‘Blue Window’ shows Silver-Alford’s versatility

Sandra ClarkArts 865

“Blue Window” closed over the weekend with an added Sunday performance at UT’s Lab Theatre. Seems the word spread across campus about this quirky play by Craig Lucas.

It was directed by theatre faculty member Terry Silver-Alford, who also wrote the music for the theme song. William Bolcom contributed the lyrics for “The Same Thing,” hauntingly performed by Gracie Belt (Emily).

Making their final bow on Saturday, the cast directed a salute toward Silver-Alford, who most recently directed “South Pacific” at UT’s Clarence Brown Theatre.

The Lab Theatre offers students an opportunity to play leading roles. Six of seven actors in “Blue Window” were undergraduates, the exception being MFA graduate student Owen Squire Smith (Griever).

It was another Sunday evening in New York as a gathering of strangers met for a dinner party hosted by Emily Helton (Libby). Panic already was setting in when she broke a front tooth, trying to pry the lid off a tin of caviar. Hers was a comic role until the evening’s end.

Curtis Bower (Tom) had a limited role as Libby’s ex and Emily’s current boyfriend. He moved from couch to stool, picking his guitar and listening for the just-right chords. When Emily sang his song at evening’s end, he didn’t recognize it.

Luke Atchley (Norbert) works best as a Roman soldier (Titus Andronicus) or a drifter (Of Mice and Men). Here he plays a reticent sky-diving instructor. Oh, well.

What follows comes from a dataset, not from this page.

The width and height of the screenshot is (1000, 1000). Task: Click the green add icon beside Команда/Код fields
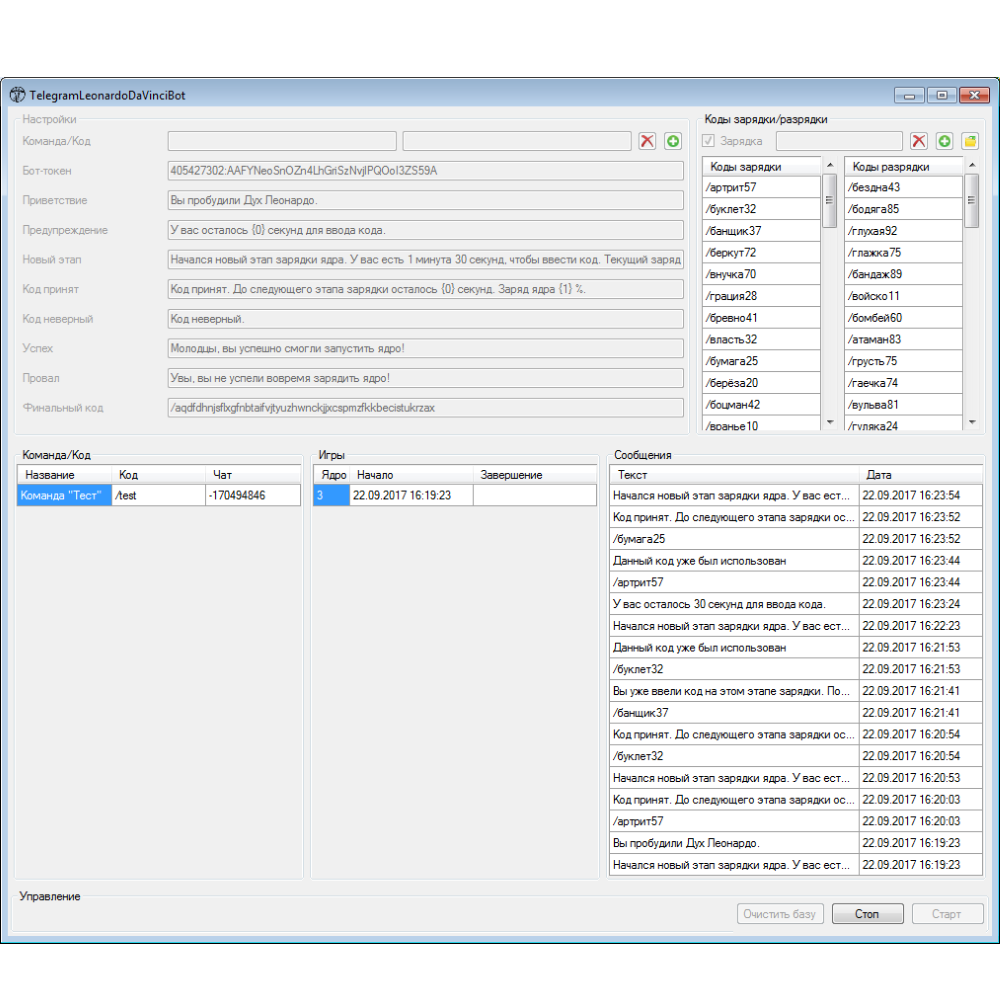[673, 141]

And that left the meaty roles for seniors Meg Sutherland (Alice) and Lauren Winder (Boo), gay lovers in a relationship that would be lucky to survive the evening – if it did. Sutherland dominates the stage, both in this play and in “Top Girls” back in March. She is perfectly cast as the egocentric Alice, who talks about herself incessantly and corrects Boo on topics ranging from language to science. Boo fights back, but then confesses that she just hates to hear people complaining about their problems. She’s a psychologist. “But it’s the job you chose,” said Alice.

Empathy is not Alice’s forte, just as connectivity is alien to these New Yorkers. The play is short (90 minutes with no intermission) and the seats are better in the Lab Theatre than at the Carousel. It was good to see old friends in new roles. We’ll miss these seniors when they move on.

Next up: “A Christmas Carol,” an annual tradition with $10 tickets for ages 5-12, running Nov. 24 through Dec. 17 at Clarence Brown Theatre.